Jean Dujardin est un grand acteur, ce film nous le montre, il sait jouer tous les rôles. Un film déjanté, scénario quelque peut tordu, il faut cerner le film pour pouvoir l'apprécier et en saisir le sens. Un moral très profonde et des citations qui restent vraiment jolie et vraie. Je cite: "Tout s'achète : l'amour, l'art, la planète Terre, vous, moi." Un film qui reste bien joué, bien tourné et appréciable... mais un peu bizarre.
le sujet est très intéressant donc on veut en savoir plus en attendant la chute car on s'est qu'il y aura une moral à la fin, le film et un film normal même si j'ai bien aimé la façon dont s'est filmé et je pense que s'est gràce a sa qu'on reste juste au bout, les acteurs sont tous très bon, à voir mais je pense pas qu'il reste dans les annals
On me disait: "C'est nul, pourri, à la limite d'ête a chier" Je dis: "Whouaouh!!!" ENFIN un film français qui se démarque des autres, qui propose un cocktail de rire, trash, sexe, drogue et provocation de l'univers de la societé de consommation, le tout accentué par des sons éléctroniques diaboliques. Realisateur inspiré, mise en scène déjantée, Dujardin monstrueux!
Un film français qui fait plaisir, qui dénonce notre société de consommation, et qui m'a vraiment surpris. Les plans, les dialogues, les acteurs, la dimension psychédélique et dramatique de 99F étonnent, on a un peu l'impression d'être dans une publicité d'1h40, j'imagine que ce sentiment étant en adéquation avec le thème, le film a su tenir toutes ses promesses. La fin est sans doute un peu trop brutale, et on a du mal, mis à part la satire, à saisir le pourquoi de l'histoire, ne vous attendez donc pas à un quelconque retournement de situation. Très bonne surprise donc, Jean Dujardin redore son blason d'acteur.
99F, film critique de la société de consommation. Fidèle au livre, cette adaptation est un petit bijou ! Un pavé dans la mare, une critique mélant humour noir et caricatures des marketeux, un vrai régal ! Mais attention, ce film a plusieurs niveaux de lecture. Il mélange habillement la drôlerie et la réflexion sur notre société de consommation. A voir et à revoir.
Un film très étrange. J'ai trouvé que ce personnage de publicitaire drogué n'allait pas du tout avec l'idée que je me fait de Jean Dujardin. J'ai trouvé que ce film était lourd est assez long. Personnellement je n'ai pas du tout accroché. De plus j'ai trouvé les personnages peu réalistes. Bref, c'est un film que je ne conseille pas !

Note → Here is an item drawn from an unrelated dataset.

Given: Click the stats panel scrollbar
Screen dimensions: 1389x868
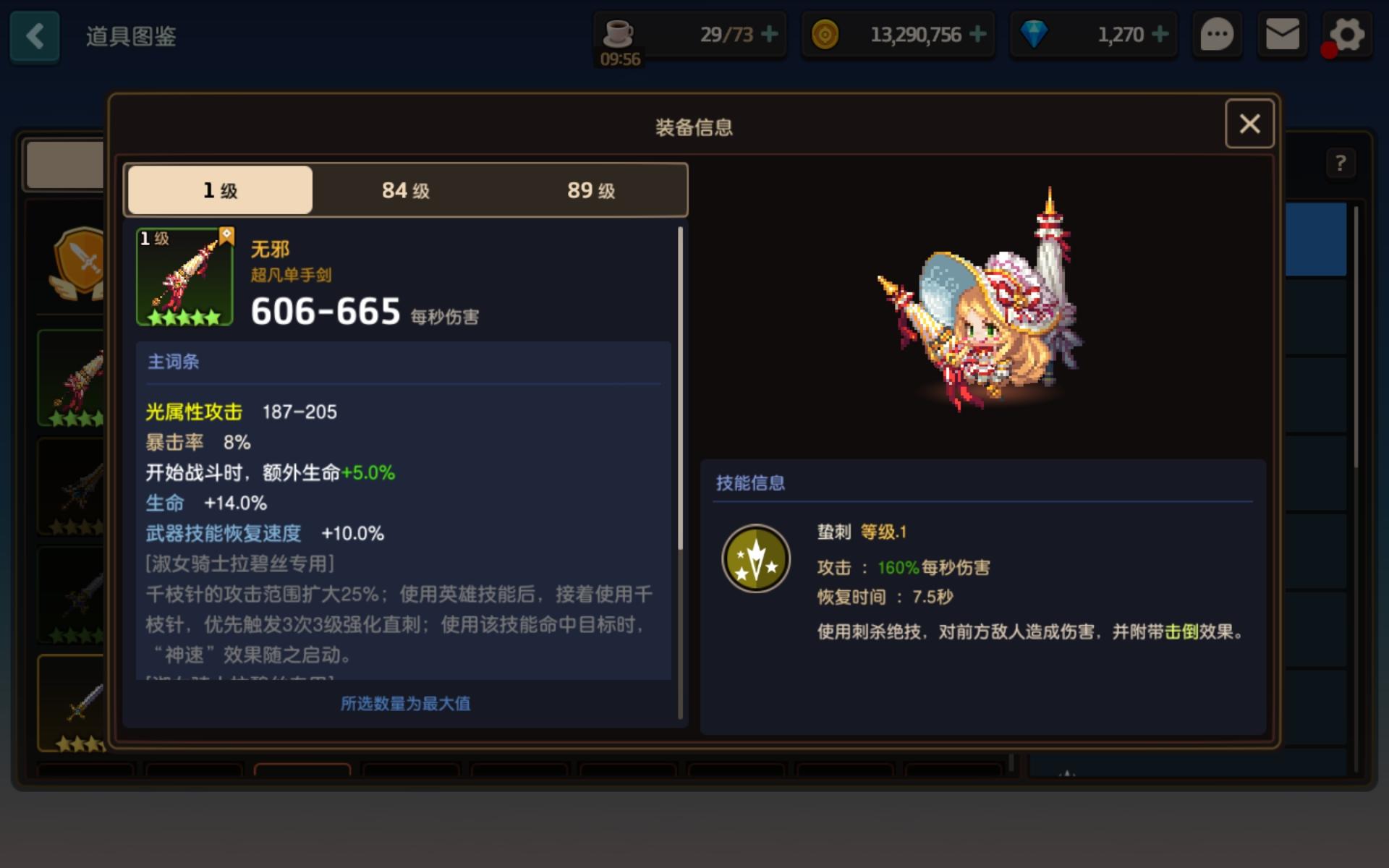Looking at the screenshot, I should pyautogui.click(x=680, y=388).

Enfin un film français qui ne manque de rien. On retrouve de tout : de l'humour, du sexe, de la drogue, du délir, une super histoire d'amour, et un bon drame romantique. Une super réalisation, je félicite Jan Kounen pour ce film et biensur Jean Dujardin qui est exeptionnel dans ce film. Je rajoute juste que le film est 0 par rapport au livre ... Mais je pense qu'on ne pouvait pas mieux l'adapter vu la complexité du roman.
Un total délire, un film à regarder bien fonsder! Les images, le montage est très original ça change, un film vraiment pas ordinaire mais ça le fait! 3 décembre 2010
Charge contre le petit monde de la publicité et contre les excès de la société de consommation, le film n'évite pas toujours les éceuils qui vont avec, lourdeur du propos ou passages un peu démagos (tel le carton final sur la faim dans le monde). Le film tente beaucoup de choses visuellement, avec plus ou moins de bonheur, se servant notament des tics courant dans les pubs ou les clips, pour mieux tenter d'en démonter et d'en exposer les mécanismes. Toutefois Jan Kounen se s'est pas contenté d'une adaptation sans âme d'un best-seller et s'empare véritablement du sujet du livre pour y ajouter une réflexion sur la participation, au même titre que la pub, d'un certain cinéma au processus de décérébrage général. C'est tout le sens de la dernière partie du film, qui s'avère la plus interessante quand on connait déjà le bouquin de Beigbeder. Pour cette partie et ses expériences et emprunts visuelles, 99 francs vaut le coup d'oeil.
J'ai beaucoup aimé ce film, même si certaines choses sont critiquables. Enfin un film qui dénonce certains travers de la publicité. Seule m'a ennuyé la victimisation de Begbeider.